I worry about my daughter, Claire. She seems to keep things bottled up inside. Her teachers always tell me how “easy going” she is, letting slights just roll off her shoulders. From our point of view, she is hurting inside but just doesn’t know how to express it. For example, her friends seem to walk all over her, bossing her around, and Claire says nothing and goes along with their wishes. But then, out of the blue, every month or so, Claire loses it, crying and screaming in a fit of rage. These episodes usually happen at home with us in reaction to something very small. My husband and I are so taken off guard by her behavior that we just don’t know what to do or say to help her. What do you suggest we do? These monthly explosions are pretty scary and upsetting for all of us.
I am sure it is very painful for you and your husband to see Claire holding feelings inside without a pathway for expressing them. You see that the feelings are building up inside her like a pressure cooker but you feel you can’t do anything to help her manage the stress in advance. As you can imagine, the process of becoming more comfortable with anger and then expressing it in a healthy fashion is a complicated one. Let’s think about the steps involved:
Step One: Claire must recognize she is having feelings in reaction to others in the moment.
Claire: “My friend, Paige, just told me to go get her pencil sharpened for her. I don’t like that.”
Step Two: She must develop an ability to identify and label what those feelings are.
Claire: “I feel annoyed when Paige bosses me around.”
Step Three: Claire needs to trust her feelings and what she would like changed in response to them
Claire: “My annoyance tells me I don’t want to be bossed around anymore”
Step Four: Claire needs to use words to express her feelings.
Claire: “Paige, I don’t like when you ask me to do things for you that you can do yourself. You need to get your own pencil sharpened.”
Wow! That’s a tall order for anyone; never mind a child.
So, as a parent, how can you help her master this complex process?

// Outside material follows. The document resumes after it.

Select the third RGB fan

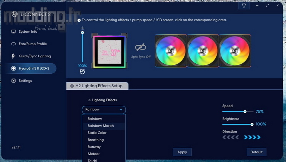(x=235, y=51)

1. Help Claire understand her feelings
Claire needs your help in understanding that anger is an acceptable emotion to feel. You can help her understand that when emotions stay inside for a long time, they may come out in ways that are less healthy. You may want to ask her, “What happens if you keep your feelings inside for a long time without letting anyone know?” Her list may include:
a. I may feel sad inside.
b. I might explode down the road.
c. I can’t get what I need.
d. It’s hard for others to understand how I feel
2. Help Claire develop a larger, more detailed vocabulary of feelings
I can’t stress enough the value for children of understanding their own feelings. To help Claire learn more about her feelings, you might start by teaching her a “Feeling of the Week”. Begin with simple ones, like mad, sad, and glad and move on to more challenging ones like frustrated, disappointed, and confused. You might post the word on the fridge. Use the feeling word regularly in sentences throughout the week and highlight it aloud when you see her exhibiting the feeling.

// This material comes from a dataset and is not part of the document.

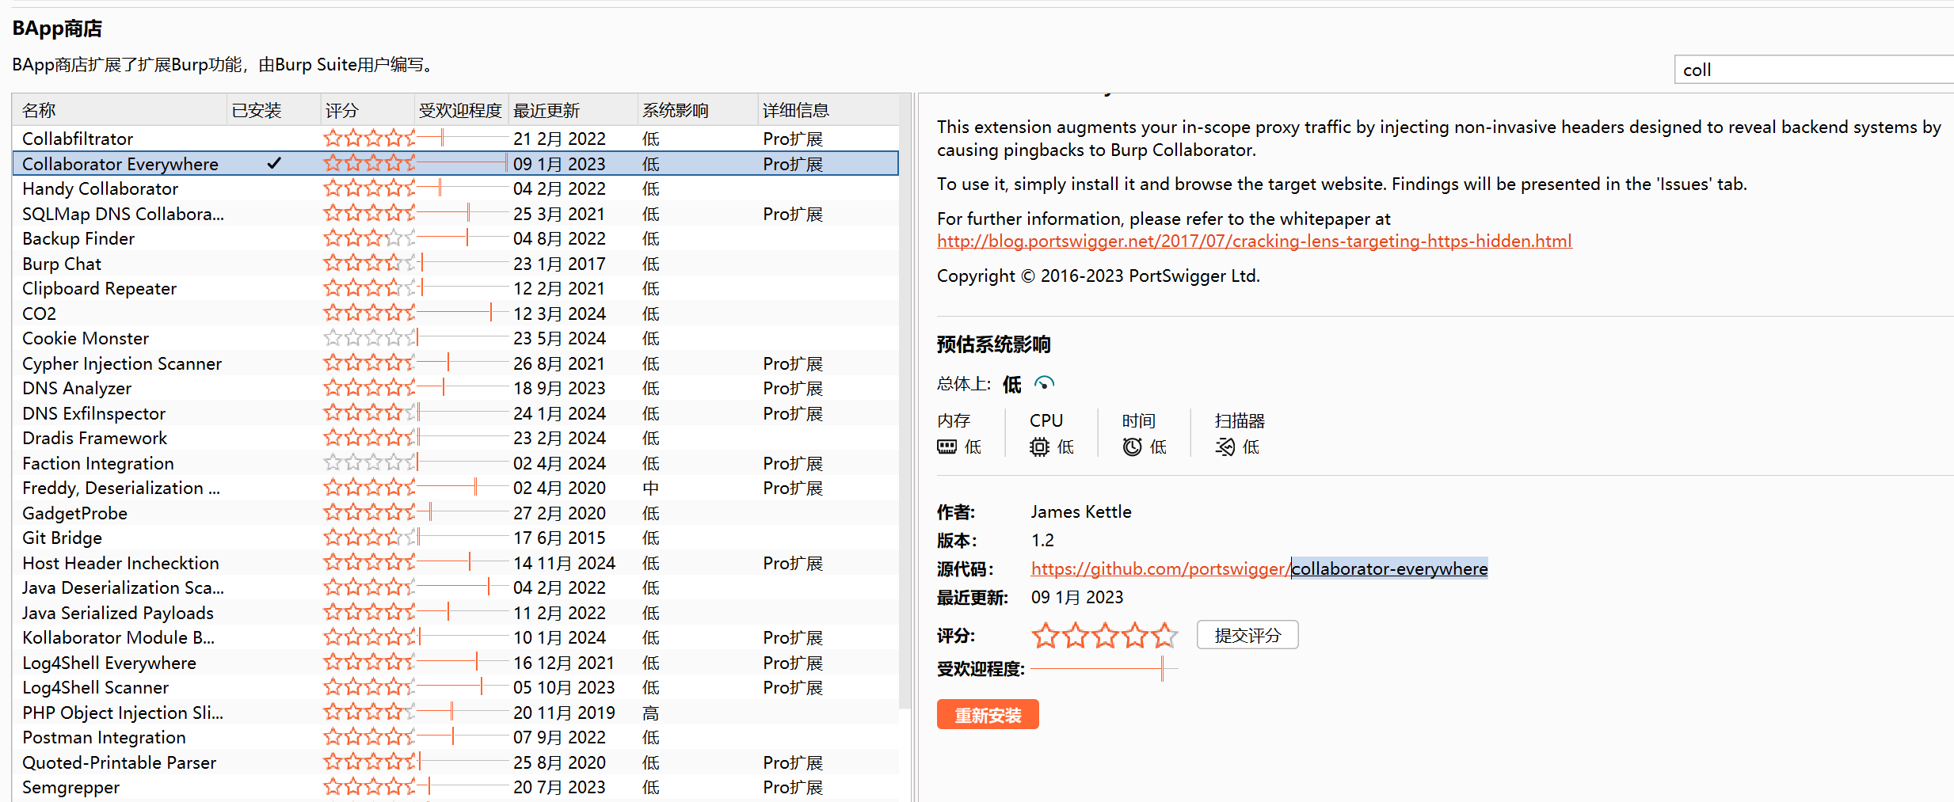The height and width of the screenshot is (802, 1954).
Task: Set rating with the fifth star
Action: pos(1164,636)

3. Express your own feelings clearly and openly
Claire will learn a lot by watching and listening to you. Your expression of feelings gives her permission to express her own. Don’t be afraid to say things to her like, “I am frustrated with my boss when he watches me like hawk. I am going to meet with him tomorrow to talk with him about the things he is doing that make me uncomfortable.”
4. Let Claire know that she can talk to you about her feelings
When Claire does come home and tell you about her day, listen quietly to her feelings. Stay calm and neutral as she describes to you the events in her life. This will allow her to explore her feelings at her own pace. You might say things like, “Tell me what happened” or even “I’m listening”. Sometimes you might need to inhibit your natural responses. If you say things like, “I hate that your friend treats you that way!”, you might unwittingly fuel Claire’s feelings of uncertainty and shut down, rather than open up, lines of communication.
5. Experiment with Role Playing
You might begin by demonstrating for Claire how you might express anger in a particular situation. Then allow Claire to give you feedback on how you did. Allow her to give it a try. Role-playing might allow Claire a forum to practice responses in advance of difficult situations. Another role-play is to stage a pretend argument with your child. Role-play an argument. Give points for using good conflict resolution skills like staying on point, using words without attacking, listening to the others’ position.
Throughout the rehearsal, expressing feelings with words helps Claire beef up her “anger management muscles”. As she becomes more comfortable and aware of her own feelings, she is developing healthy ways to convey them. Claire frees herself from the destructive cycle of store/explode/store and allows her to be open and spontaneous with others.
I look forward to an update on how she is doing!